> **WORK INSTRUCTIONS**
Beginning with the first line, please return the entries exactly through the line that contains "The width and height of the screenshot is (1000, 653).", and leave out all later lines.

> **Data items**
____________

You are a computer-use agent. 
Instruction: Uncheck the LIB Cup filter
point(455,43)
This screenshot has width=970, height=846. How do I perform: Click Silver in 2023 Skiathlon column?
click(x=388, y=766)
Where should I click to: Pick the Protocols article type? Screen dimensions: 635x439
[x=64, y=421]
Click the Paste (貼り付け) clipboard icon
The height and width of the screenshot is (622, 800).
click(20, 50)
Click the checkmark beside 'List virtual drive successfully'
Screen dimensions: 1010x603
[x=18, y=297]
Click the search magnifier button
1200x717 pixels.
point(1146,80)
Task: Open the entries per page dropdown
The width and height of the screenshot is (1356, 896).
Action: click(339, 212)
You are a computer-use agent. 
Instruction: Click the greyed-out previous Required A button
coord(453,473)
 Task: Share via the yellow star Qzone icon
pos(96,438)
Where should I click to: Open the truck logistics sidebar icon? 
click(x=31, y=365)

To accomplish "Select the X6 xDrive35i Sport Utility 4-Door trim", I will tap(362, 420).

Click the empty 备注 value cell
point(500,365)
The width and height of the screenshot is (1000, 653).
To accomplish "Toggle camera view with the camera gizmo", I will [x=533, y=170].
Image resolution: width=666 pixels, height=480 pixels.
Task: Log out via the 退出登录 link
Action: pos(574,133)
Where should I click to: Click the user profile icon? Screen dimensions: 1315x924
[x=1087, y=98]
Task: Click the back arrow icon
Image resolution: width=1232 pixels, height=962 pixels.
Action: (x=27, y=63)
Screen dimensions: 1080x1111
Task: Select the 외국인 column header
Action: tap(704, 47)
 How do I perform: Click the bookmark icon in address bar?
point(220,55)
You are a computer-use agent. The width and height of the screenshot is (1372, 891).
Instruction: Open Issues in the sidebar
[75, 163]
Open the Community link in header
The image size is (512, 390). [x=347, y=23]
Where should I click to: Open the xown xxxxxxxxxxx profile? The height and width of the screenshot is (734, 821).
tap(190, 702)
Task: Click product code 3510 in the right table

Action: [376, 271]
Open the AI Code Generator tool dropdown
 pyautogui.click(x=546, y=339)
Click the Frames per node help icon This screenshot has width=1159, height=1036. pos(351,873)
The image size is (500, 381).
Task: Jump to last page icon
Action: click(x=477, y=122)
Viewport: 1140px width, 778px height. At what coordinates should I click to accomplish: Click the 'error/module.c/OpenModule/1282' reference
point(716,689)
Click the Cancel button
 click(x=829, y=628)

____________

> **PROBLEM SOLUTION**
You are a computer-use agent. 
Instruction: Uncheck the LIB Cup filter
point(455,43)
This screenshot has width=970, height=846. How do I perform: Click Silver in 2023 Skiathlon column?
click(x=388, y=766)
Where should I click to: Pick the Protocols article type? Screen dimensions: 635x439
[x=64, y=421]
Click the Paste (貼り付け) clipboard icon
The height and width of the screenshot is (622, 800).
click(20, 50)
Click the checkmark beside 'List virtual drive successfully'
Screen dimensions: 1010x603
[x=18, y=297]
Click the search magnifier button
1200x717 pixels.
point(1146,80)
Task: Open the entries per page dropdown
The width and height of the screenshot is (1356, 896).
Action: click(339, 212)
You are a computer-use agent. 
Instruction: Click the greyed-out previous Required A button
coord(453,473)
 Task: Share via the yellow star Qzone icon
pos(96,438)
Where should I click to: Open the truck logistics sidebar icon? 
click(x=31, y=365)

To accomplish "Select the X6 xDrive35i Sport Utility 4-Door trim", I will tap(362, 420).

Click the empty 备注 value cell
point(500,365)
The width and height of the screenshot is (1000, 653).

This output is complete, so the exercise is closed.